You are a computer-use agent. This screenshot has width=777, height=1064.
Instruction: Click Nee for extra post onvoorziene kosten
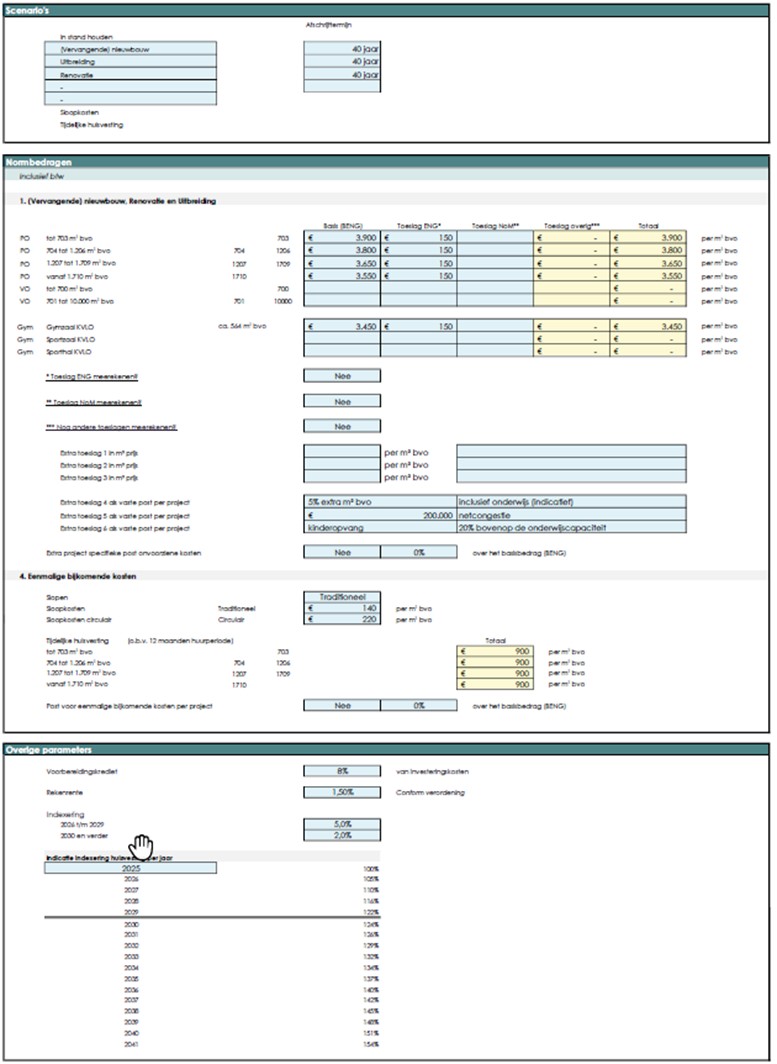pyautogui.click(x=342, y=551)
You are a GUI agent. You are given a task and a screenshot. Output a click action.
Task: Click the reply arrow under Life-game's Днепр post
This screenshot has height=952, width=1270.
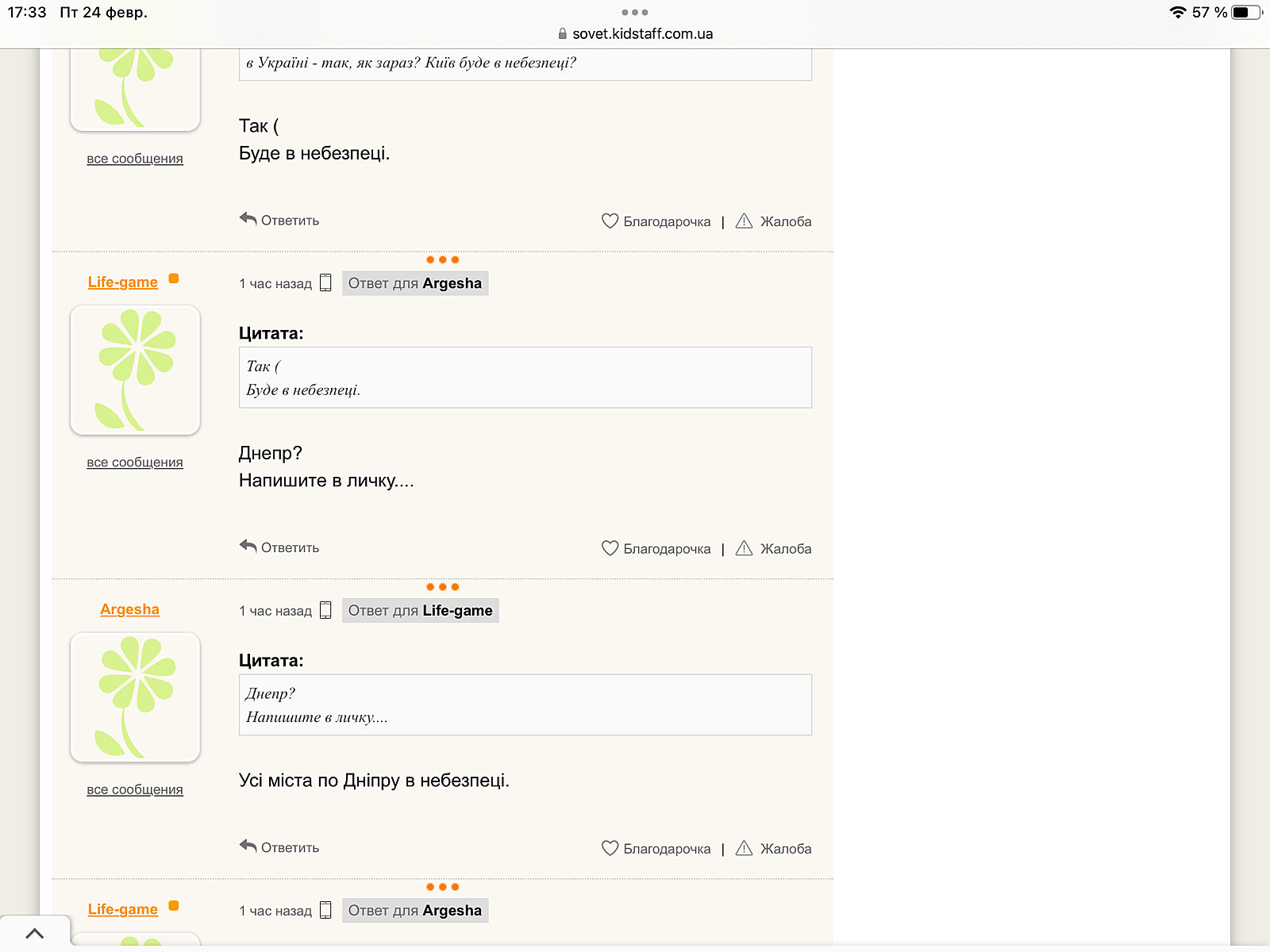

= = = = =

◆ **EXERCISE REQUIREMENTS**:
The response must contain each line above that holds the string "agent".

◆ **ANSWER BELOW**:
You are a computer-use agent. This screenshot has width=777, height=1064.
You are a GUI agent. You are given a task and a screenshot. Output a click action.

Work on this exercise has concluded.